Özgürcan Çevik: Öldükten sonra hatırlanmak isterim...

Özgürcan Çevik: Öldükten sonra hatırlanmak isterim...
2009’dan bu yana bir adamın bütün dizilerini izler, bütün oyunlarını defalarca seyreder, yer aldığı her filmi sabırsızlıkla beklerseniz içinizdeki röportaj aşkını yalnızca onun söndüreceğini de bilmelisiniz. Röportaj yapmaya niyetlendiğim ilk saniyeden bu yana aklımda tek bir isim vardı: Özgürcan Çevik.

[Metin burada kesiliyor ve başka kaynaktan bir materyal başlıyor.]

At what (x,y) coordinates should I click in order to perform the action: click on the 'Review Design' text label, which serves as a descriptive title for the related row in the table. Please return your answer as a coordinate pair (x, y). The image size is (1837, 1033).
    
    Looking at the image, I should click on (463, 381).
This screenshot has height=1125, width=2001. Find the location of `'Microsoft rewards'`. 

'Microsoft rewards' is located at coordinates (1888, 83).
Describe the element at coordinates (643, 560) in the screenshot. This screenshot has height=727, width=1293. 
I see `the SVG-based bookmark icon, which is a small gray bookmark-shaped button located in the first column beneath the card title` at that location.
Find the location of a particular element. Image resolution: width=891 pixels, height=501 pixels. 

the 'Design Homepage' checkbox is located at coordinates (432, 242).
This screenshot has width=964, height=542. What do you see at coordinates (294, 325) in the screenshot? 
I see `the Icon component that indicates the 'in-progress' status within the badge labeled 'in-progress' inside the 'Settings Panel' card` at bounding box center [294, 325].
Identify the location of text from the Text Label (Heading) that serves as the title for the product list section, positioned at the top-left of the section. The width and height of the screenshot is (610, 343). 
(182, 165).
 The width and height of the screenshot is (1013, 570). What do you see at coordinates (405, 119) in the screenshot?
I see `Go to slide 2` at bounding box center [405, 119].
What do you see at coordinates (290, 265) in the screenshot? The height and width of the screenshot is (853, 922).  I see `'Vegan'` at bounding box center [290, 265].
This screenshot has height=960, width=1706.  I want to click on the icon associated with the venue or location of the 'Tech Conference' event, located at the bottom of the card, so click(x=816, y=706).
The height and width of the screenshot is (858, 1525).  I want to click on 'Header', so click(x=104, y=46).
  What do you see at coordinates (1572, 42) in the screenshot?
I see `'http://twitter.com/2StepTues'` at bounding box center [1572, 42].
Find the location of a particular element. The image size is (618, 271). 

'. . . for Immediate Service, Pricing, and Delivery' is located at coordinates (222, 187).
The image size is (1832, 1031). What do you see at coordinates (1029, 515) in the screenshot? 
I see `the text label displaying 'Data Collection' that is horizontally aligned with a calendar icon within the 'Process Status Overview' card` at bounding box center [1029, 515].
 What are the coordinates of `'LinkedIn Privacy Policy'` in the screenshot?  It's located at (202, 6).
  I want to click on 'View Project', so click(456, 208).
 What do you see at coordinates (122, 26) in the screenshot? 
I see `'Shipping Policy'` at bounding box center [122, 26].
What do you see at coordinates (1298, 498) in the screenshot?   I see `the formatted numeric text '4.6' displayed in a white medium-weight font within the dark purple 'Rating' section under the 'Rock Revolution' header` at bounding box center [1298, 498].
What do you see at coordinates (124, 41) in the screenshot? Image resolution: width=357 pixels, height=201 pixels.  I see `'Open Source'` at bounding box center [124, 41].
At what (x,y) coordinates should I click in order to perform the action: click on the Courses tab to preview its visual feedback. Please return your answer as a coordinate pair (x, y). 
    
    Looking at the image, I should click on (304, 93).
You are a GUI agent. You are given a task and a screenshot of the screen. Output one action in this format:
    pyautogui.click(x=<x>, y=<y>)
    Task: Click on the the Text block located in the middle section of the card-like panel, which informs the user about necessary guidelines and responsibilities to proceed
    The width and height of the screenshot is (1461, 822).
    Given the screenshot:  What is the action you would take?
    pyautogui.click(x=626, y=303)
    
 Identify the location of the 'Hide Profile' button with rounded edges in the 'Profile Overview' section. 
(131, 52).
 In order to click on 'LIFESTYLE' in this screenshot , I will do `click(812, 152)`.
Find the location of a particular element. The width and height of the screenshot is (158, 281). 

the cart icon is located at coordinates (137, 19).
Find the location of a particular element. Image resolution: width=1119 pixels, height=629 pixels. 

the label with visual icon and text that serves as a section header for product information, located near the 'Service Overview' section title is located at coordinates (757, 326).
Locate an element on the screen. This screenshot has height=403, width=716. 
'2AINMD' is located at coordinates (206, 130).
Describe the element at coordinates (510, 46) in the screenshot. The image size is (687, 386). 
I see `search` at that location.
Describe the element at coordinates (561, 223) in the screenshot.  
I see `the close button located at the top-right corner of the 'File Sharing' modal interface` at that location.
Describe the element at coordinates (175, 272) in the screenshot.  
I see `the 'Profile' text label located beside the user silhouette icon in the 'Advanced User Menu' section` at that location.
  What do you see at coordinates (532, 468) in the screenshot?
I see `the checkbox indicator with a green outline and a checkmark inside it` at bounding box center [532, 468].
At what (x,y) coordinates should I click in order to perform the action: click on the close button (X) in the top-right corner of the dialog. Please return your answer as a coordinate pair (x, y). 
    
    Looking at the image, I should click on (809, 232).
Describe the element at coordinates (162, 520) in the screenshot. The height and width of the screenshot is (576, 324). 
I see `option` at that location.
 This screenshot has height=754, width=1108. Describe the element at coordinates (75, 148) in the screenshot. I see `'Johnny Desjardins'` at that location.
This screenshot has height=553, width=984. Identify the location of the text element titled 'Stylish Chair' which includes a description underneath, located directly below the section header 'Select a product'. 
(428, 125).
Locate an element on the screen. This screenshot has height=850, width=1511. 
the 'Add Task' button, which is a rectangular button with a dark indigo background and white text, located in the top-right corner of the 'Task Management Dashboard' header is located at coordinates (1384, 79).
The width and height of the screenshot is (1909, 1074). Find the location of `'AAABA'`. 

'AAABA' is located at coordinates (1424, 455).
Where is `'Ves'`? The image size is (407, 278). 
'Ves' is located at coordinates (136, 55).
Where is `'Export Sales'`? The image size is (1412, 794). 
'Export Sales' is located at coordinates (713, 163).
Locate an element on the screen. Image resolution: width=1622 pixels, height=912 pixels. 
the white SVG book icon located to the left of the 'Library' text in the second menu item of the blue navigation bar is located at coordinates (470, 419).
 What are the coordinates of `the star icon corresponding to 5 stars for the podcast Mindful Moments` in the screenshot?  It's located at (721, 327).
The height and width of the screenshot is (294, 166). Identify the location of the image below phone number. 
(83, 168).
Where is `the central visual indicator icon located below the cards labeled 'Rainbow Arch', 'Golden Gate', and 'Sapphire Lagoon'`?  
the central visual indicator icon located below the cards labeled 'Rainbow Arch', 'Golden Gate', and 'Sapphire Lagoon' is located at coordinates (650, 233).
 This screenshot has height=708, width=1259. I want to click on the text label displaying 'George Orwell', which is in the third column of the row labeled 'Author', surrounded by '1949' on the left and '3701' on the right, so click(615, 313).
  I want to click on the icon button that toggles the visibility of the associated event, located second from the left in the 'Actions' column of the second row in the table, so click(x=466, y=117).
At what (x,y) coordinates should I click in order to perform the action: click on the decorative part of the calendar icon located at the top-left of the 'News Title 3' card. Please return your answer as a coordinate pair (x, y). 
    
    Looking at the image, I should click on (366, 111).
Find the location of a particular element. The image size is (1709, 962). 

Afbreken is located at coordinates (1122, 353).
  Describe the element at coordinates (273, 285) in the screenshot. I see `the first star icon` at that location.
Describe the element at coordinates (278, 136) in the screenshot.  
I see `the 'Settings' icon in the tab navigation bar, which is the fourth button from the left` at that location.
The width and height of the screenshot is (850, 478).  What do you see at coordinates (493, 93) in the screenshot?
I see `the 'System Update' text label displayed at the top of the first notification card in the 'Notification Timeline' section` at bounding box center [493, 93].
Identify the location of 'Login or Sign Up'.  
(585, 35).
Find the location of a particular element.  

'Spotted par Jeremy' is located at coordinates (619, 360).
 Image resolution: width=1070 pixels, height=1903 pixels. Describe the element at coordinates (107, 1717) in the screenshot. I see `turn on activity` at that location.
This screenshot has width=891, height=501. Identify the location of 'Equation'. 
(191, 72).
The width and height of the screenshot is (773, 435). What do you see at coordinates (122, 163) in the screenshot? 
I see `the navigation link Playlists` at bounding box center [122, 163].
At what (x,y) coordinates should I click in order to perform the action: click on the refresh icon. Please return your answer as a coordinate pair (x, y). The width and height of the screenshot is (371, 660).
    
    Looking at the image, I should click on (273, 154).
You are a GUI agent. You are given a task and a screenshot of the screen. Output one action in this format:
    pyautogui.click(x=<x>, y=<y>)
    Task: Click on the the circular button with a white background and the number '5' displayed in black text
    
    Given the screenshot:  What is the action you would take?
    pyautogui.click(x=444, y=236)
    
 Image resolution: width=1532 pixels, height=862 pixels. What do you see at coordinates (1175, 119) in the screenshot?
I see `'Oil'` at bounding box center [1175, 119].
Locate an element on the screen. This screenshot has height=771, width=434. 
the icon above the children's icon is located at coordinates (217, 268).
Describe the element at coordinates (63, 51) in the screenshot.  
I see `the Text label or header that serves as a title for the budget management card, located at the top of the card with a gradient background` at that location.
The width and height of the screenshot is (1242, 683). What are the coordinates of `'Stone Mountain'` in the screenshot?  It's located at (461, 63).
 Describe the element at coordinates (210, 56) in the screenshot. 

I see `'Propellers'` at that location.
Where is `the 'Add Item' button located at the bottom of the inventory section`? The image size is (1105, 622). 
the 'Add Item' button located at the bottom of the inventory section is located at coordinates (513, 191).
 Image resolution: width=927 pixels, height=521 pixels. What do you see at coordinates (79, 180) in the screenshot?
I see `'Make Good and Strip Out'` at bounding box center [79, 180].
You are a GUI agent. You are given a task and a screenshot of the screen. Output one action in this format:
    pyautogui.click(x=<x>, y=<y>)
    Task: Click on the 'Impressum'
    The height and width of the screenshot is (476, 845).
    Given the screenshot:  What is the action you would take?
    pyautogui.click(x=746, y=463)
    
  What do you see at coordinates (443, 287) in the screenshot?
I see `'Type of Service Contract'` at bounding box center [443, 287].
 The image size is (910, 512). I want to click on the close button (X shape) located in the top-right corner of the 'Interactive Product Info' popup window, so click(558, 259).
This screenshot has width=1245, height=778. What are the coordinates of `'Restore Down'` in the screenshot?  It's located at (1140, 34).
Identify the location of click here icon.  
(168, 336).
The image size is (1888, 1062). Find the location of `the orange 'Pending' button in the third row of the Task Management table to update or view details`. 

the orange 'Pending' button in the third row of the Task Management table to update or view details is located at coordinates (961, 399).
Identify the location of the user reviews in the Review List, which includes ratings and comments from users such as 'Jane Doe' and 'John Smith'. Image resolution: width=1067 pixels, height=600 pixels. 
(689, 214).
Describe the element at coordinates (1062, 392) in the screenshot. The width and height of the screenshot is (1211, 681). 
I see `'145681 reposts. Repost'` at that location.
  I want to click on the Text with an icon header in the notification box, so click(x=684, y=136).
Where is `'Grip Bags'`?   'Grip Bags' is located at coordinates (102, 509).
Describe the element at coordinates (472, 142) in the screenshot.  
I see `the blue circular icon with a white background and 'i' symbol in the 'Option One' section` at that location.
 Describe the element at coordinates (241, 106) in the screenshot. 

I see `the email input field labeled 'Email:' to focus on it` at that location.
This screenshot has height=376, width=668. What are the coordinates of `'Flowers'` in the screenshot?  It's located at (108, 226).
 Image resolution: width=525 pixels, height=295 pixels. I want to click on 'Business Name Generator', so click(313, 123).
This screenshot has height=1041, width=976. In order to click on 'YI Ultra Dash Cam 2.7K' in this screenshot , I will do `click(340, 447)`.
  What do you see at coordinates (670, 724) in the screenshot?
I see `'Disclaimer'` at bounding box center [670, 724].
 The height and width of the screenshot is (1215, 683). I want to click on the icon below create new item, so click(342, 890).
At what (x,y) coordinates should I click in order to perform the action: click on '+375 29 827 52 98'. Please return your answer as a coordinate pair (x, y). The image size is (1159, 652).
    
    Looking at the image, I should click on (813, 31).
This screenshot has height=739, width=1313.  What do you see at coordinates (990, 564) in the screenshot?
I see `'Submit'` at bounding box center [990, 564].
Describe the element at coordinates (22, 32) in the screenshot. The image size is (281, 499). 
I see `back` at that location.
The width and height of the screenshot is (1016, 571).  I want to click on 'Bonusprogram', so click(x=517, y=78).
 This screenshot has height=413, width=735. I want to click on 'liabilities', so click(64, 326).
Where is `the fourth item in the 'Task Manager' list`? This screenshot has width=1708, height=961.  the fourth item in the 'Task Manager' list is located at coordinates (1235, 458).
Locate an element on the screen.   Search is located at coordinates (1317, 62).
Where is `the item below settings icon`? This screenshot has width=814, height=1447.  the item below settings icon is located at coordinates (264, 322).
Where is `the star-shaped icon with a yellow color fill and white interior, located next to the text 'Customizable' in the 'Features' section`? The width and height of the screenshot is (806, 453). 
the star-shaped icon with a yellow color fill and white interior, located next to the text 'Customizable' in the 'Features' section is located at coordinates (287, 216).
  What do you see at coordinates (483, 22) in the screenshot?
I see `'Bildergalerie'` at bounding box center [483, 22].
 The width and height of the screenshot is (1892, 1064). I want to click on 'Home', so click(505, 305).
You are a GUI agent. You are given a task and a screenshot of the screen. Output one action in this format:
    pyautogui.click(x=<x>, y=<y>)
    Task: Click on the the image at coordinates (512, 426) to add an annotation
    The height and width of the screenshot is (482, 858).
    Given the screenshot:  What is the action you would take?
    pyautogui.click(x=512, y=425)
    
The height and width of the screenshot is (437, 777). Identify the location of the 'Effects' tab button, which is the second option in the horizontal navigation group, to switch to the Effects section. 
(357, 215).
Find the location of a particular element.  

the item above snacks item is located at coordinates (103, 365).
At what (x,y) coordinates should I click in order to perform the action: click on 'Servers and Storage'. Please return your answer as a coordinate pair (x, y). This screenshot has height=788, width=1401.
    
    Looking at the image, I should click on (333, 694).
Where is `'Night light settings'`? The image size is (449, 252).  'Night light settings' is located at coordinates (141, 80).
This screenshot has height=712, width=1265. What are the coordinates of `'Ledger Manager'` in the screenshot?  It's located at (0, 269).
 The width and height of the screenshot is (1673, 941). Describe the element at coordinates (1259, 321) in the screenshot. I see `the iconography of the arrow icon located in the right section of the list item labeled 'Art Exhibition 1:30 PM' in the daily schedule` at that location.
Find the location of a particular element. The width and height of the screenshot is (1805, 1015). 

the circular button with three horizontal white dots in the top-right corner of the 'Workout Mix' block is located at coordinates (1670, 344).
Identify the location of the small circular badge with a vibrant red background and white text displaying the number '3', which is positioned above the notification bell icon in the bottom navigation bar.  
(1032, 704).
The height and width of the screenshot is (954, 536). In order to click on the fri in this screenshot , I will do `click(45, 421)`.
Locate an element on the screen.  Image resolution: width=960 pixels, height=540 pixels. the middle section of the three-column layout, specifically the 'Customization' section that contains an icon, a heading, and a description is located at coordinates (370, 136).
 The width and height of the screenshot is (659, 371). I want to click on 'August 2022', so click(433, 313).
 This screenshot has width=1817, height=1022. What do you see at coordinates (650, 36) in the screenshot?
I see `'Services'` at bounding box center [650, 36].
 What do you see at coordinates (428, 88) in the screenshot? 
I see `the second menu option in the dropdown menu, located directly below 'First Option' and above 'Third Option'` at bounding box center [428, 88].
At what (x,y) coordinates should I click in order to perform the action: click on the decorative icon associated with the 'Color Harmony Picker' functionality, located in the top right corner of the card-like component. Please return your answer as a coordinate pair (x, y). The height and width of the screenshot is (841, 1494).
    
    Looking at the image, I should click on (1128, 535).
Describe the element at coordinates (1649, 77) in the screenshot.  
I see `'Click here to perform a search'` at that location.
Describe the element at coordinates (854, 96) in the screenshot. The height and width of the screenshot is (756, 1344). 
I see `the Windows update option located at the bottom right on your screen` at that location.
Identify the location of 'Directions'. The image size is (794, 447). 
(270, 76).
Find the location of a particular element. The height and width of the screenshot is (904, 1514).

(Özgürcan Çevik’in hayatımdaki yeri ve önemi adlı kompozisyon çalışmamı röportajın sonuna iliştirdim. Merak edenleri son sayfaya beklerim.)

Geleyim o güne… Eğer Ranini’nin ekibindeyseniz röportajlara “kız tarafı gibi erken gidileceğini” bilmelisiniz. Ben de 28 Mart 2015, Cumartesi günü ses kayıt cihazımı ve sorularımı kaptığım gibi anlaştığımız saatten bir saat kadar önce kendimi Ankara Sanat Tiyatrosu’na attım. Ankara Sanat Tiyatrosu! Nasıl anlatsam... Kutsal mekânım. Kendimi sonsuz kere sonsuz rahat hissettiğim, güzel insanlarla dolu, duvarları tarih kokan muhteşem yer! Şanslı ve güzel günümdeydim. İlk önce Yıldırım Şimşek ile sohbet etme fırsatım oldu. Arkasından Hakan Güven ve Mahir İpek. Tanrım, ne kadar şanslıyım! Ardından zat-ı şahaneleri geldi: Selam Özgürcan, biz de seni bekliyorduk! Hal hatır faslından sonra başladık. İlk sorum “Sen mi, siz mi?” oldu. İyi ki “Hiç fark etmez.” dedi. İçimden derin bir "Ohh!" çektim.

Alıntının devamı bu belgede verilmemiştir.